1. Setup TensorBoard

ks param set --env=${ENV} tensorboard logDir ${T2OUTPUT}
ks appy ${ENV} -c tensorboard

• Check you can access tensorboard at

https://${FQDN}/tensorboard/${T2TNAME}/

• The trailing slash matters
• If you get an error upstream connect failure try waiting and refreshing.

1. Start at JupyterHub; spawn a notebook use the image

ks param --env=kubecon-gh-demo-1 list | grep "tfjob.\*image"

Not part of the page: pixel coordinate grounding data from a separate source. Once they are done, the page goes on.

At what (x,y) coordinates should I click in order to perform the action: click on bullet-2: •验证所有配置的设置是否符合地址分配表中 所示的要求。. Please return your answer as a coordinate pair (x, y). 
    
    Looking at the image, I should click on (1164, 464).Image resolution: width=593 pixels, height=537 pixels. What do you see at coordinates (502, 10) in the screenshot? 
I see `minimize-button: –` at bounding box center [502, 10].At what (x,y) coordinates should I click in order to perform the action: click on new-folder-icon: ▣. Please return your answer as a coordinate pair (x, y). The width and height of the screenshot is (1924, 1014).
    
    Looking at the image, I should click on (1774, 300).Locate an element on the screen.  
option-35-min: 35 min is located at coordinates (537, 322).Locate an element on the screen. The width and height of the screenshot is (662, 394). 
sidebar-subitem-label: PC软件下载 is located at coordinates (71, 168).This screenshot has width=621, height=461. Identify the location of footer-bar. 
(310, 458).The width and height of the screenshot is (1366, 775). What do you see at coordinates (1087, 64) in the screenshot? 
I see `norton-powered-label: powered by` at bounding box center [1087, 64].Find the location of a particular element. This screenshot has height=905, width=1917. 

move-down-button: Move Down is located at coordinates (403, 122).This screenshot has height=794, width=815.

* TODO(jlewi): Need to add daemonset to precache images so loading it is fast.

* Talking points

	* Jupyter on K8s provides reproducible environments via containers
	* HTTPS - Can manage security centrally

1. Talk about developing/experimenting in a notebook

   • Use sampled data
   • Look at output

2. Show define model architecture

3. Generate some predictions

   • Go to section See Example Results on Holdout
   • Load the model (if you haven't already)
   • Execute cells to generate predictions

4. Now train at scale.

 ks apply ${ENV} -c tensor2tensor

• TODO(jlewi): Give the job a unique name?

• Show the pods

kubectl get pods -l kubeflow.org=""

• You can show logs to show progress

kubectl logs pod ${MAST_POD}

1. Show tensorboard

   • We provide manifests for running tensorboard
   • We've also integrated it with our reverse proxy for Ambassador to make it easy for datascientists to access

2. Show predictions in the notebook

3. Now want a server

   • Show Seldon code

    kubectl get seldondeployments -o yaml
   

   • Show Seldon

ERROR: (gcloud.deployment-manager.deployments.update) Error in Operation [operation-1524679659292-56ab0257d0560-60fae1f4-f22ce361]: errors:
- code: RESOURCE_ERROR
  location: /deployments/kubecon-gh-demo-1/resources/kubecon-gh-demo-1
  message: '{"ResourceType":"cloudresourcemanager.v1.project","ResourceErrorCode":"403","ResourceErrorMessage":{"code":403,"message":"User
    is not authorized.","status":"PERMISSION_DENIED","statusMessage":"Forbidden","requestPath":"https://cloudresourcemanager.googleapis.com/v1/projects","httpMethod":"POST"}}'

* This error indicates the service account used by deployment manager doesn't have permission to create projects

ERROR: (gcloud.deployment-manager.deployments.update) Error in Operation [operation-1524681274999-56ab085cac0d9-9b39ef39-a5f3583b]: errors:
- code: RESOURCE_ERROR
  location: /deployments/kubecon-gh-demo-1/resources/patch-iam-policy-kubecon-gh-demo-1
  message: '{"ResourceType":"gcp-types/cloudresourcemanager-v1:cloudresourcemanager.projects.setIamPolicy","ResourceErrorCode":"400","ResourceErrorMessage":{"code":400,"message":"Request
    contains an invalid argument.","status":"INVALID_ARGUMENT","details":[{"@type":"type.googleapis.com/google.cloudresourcemanager.v1.ProjectIamPolicyError","type":"ORG_MUST_INVITE_EXTERNAL_OWNERS","member":"user:[email protected]","role":"roles/owner"},{"@type":"type.googleapis.com/google.cloudresourcemanager.v1.ProjectIamPolicyError","type":"ORG_MUST_INVITE_EXTERNAL_OWNERS","member":"user:[email protected]","role":"roles/owner"},{"@type":"type.googleapis.com/google.cloudresourcemanager.v1.ProjectIamPolicyError","member":"group:google-team@
    kubeflow.org"}],"statusMessage":"Bad Request","requestPath":"https://cloudresourcemanager.googleapis.com/v1/projects/kubecon-gh-demo-1:setIamPolicy","httpMethod":"POST"}}'

* You can work around this by creating a group within the org and then adding external members to the group.

• If model server is crash looping; try deleting the pod.